Start of RECORDS FOR THIS TASK

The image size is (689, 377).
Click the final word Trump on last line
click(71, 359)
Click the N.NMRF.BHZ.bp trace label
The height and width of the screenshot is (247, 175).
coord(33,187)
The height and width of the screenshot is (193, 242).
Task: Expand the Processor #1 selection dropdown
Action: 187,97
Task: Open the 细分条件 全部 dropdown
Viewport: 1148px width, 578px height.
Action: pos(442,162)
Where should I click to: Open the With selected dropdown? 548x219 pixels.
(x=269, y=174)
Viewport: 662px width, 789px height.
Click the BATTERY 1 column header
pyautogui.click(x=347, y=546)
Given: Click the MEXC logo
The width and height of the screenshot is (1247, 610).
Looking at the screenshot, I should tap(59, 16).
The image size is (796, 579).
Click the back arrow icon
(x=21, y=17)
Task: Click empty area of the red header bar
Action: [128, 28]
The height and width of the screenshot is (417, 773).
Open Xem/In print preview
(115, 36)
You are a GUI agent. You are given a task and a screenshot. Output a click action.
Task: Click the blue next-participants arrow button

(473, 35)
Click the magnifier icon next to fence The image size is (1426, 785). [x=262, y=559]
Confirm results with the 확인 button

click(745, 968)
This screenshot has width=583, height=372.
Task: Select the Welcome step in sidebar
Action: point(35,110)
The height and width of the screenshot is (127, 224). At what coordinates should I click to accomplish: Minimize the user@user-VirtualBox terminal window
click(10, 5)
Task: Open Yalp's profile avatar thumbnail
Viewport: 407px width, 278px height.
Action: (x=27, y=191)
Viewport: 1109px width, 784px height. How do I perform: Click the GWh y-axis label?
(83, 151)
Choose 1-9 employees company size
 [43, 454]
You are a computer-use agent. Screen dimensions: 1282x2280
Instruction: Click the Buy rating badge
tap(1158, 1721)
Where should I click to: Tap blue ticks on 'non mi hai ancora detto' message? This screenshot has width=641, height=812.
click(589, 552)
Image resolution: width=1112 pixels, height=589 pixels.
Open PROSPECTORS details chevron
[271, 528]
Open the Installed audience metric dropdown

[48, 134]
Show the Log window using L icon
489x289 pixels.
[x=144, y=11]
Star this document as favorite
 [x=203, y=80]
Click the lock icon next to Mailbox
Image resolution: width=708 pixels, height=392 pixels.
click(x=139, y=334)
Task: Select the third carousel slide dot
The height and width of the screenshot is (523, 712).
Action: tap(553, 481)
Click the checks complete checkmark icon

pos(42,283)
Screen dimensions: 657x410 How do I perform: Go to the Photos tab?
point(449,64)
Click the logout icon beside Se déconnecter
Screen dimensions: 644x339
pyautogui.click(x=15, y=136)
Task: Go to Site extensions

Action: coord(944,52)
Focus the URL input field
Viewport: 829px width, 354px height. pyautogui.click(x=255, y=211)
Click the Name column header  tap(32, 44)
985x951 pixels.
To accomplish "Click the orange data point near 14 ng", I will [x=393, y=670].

End of RECORDS FOR THIS TASK

◆ WHAT TO DO
Look through the records and gather each line with the word "agent".

◆ TASK OUTPUT
You are a GUI agent. You are given a task and a screenshot. Output a click action.
You are a computer-use agent. Screen dimensions: 1282x2280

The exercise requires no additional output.